** Extracted data follows **

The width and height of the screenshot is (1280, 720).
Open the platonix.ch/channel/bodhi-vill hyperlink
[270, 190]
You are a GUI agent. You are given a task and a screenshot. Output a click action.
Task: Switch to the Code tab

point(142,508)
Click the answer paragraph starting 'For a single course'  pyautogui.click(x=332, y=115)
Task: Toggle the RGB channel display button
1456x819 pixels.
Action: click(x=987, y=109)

** End of Extracted data **
** Extracted data follows **

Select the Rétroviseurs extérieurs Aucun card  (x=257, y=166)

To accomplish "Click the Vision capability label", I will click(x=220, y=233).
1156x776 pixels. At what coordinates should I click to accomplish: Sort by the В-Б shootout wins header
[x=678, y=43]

** End of Extracted data **
** Extracted data follows **

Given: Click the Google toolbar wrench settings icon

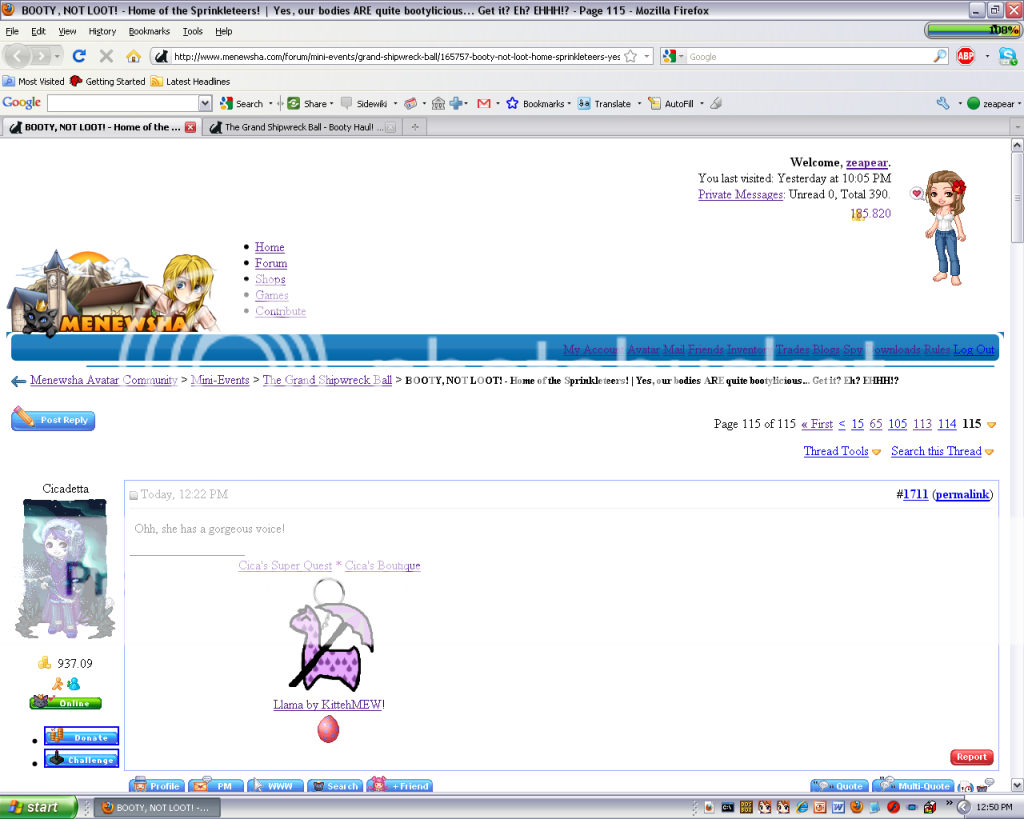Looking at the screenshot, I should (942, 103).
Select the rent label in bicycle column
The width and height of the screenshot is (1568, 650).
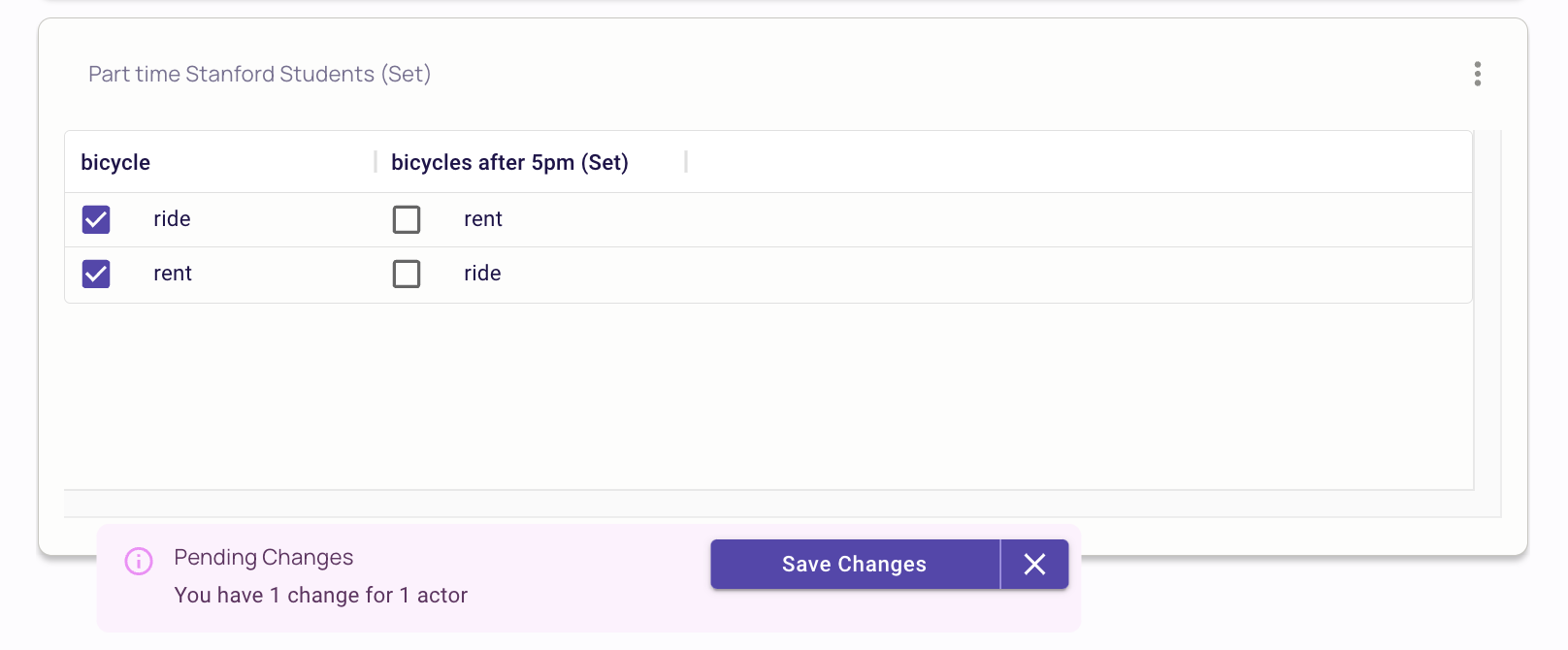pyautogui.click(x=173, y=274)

** End of Extracted data **

» Task instructions: Where in the listing does the string "label" appear? Copy every line that has it.

» Reply to the exercise:
To accomplish "Click the Vision capability label", I will click(x=220, y=233).
Select the rent label in bicycle column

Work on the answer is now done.